* **GIVEN PASSAGE**:
▼▼▼

AV1 real-time encoding in standalone webrtc and Millicast platform has already been available since April 2020, as we already covered in previous posts. However, for those who wanted to use it by themselves in a web app, you had to recompile Chrome. While we provided pre-compiled binaries for the community and the happy few brave enough to test it that early, it was a single layer implementation and did not support SVC.
As usage of codecs evolve from closed circuits and dedicated lines to be more and more over the public internet, codecs themselves evolve and adopt features to make the media experience over the public internet better. A late Annex of H264 (Annex G), SVC has evolved as a mandatory feature for any modern codecs. AV1 is the first codec to support SVC by default. For those interested in more details about how SVC helps, Dr Alex E. wrote a great explanatory blog post back in 2016. Written about VP9, most of the points stay valid for AV1.
For all of last year, the Real-Time Group at AOMEDIA (part of the code group), was hard at work to finish the RTP payload specification which allows for RTP end points to leverage all the codec SVC features, but also for intermediate SFU to be better, stronger and faster. Cosmo Software spearheaded the implementation of all the tests and a reference SFU. The AV1 RTP payload specification is now almost final, tested up to 95%+.
Now is a good time to revisit why AV1 is more important to real-time media beyond just improved compression efficiency. We will also provide details about what to expect in terms of performance.
I. Innovation does not happen in a vacuum
In our fast paced world, it is too easy to focus on small things as they happen, and to ignore the big picture. However, no innovation happens in a vacuum, and looking at the trends and analyzing the trajectory is even more fascinating.
Dr Alex Eleftheriadis (a.k.a the other Dr Alex), did an extremely good job at documenting the evolution of communications as a whole in a recent post:
It is well written, extremely well documented by someone who not only lived the evolution from within, but also had to teach it to university students, and created one of the most technically creative companies in the field: Vidyo. I strongly recommend reading it.
In less than two weeks, two majors technologies were made standards and one major technology made available in Chrome:
- On Wednesday January 20th, all of the IETF RTCWEB drafts finally became Standards (or informative references) and received an RFC number. That represents more than a decade of work, by more than hundred of the brightest minds in the world on the protocols that serve as a base for WebRTC. Tens of new standards that emerged from that hard work have been made public, and available through the web platform!
- On the 26th of January, W3C announced the availability of Webrtc 1.0 as a standard as well, solidifying the standard and making it safer for people jump in and start implementing it.
- On January 21st, Google finally enabled AV1 SVC real-time encoding in Chrome, with the feature becoming available in canary builds a few hours or days later.
It is not serendipity. Real Time Media requires integration of several elements to work well, and all those elements are being worked on and evolving in parallel:
- A codec with SVC (Scalable Video Coding)
- A media Engine (coupling of codec, media and network transport)
- SFUs (Selective Forwarding Units) instead of MCU (Multipoint Conferencing Unit)

▲▲▲

* **DATA EXTRACT**:

▼▼▼

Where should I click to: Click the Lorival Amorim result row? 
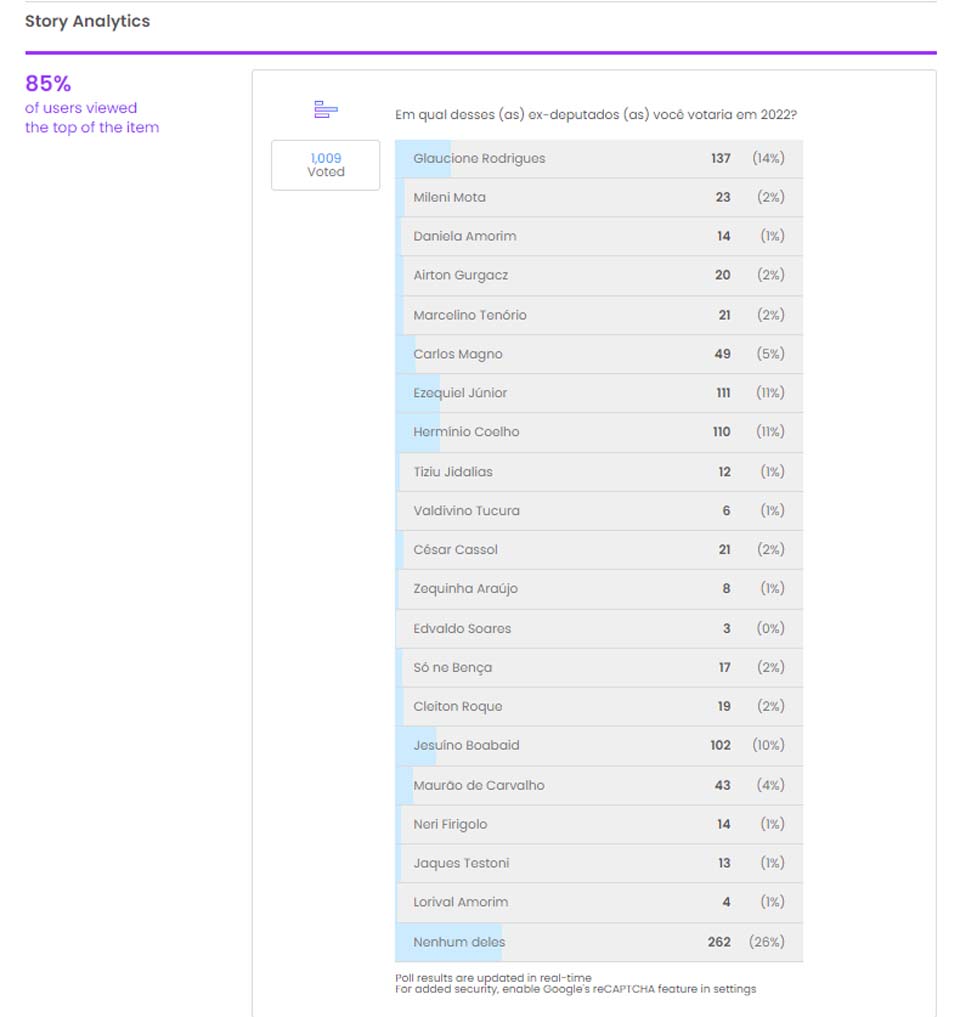point(598,902)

▲▲▲

* **TASK STATEMENT**: Reproduce word for word the passage of the AV1 article above that runs from "Dr Alex Eleftheriadis" to "recommend reading it.".

* **WORKED ANSWER**:
Dr Alex Eleftheriadis (a.k.a the other Dr Alex), did an extremely good job at documenting the evolution of communications as a whole in a recent post:
It is well written, extremely well documented by someone who not only lived the evolution from within, but also had to teach it to university students, and created one of the most technically creative companies in the field: Vidyo. I strongly recommend reading it.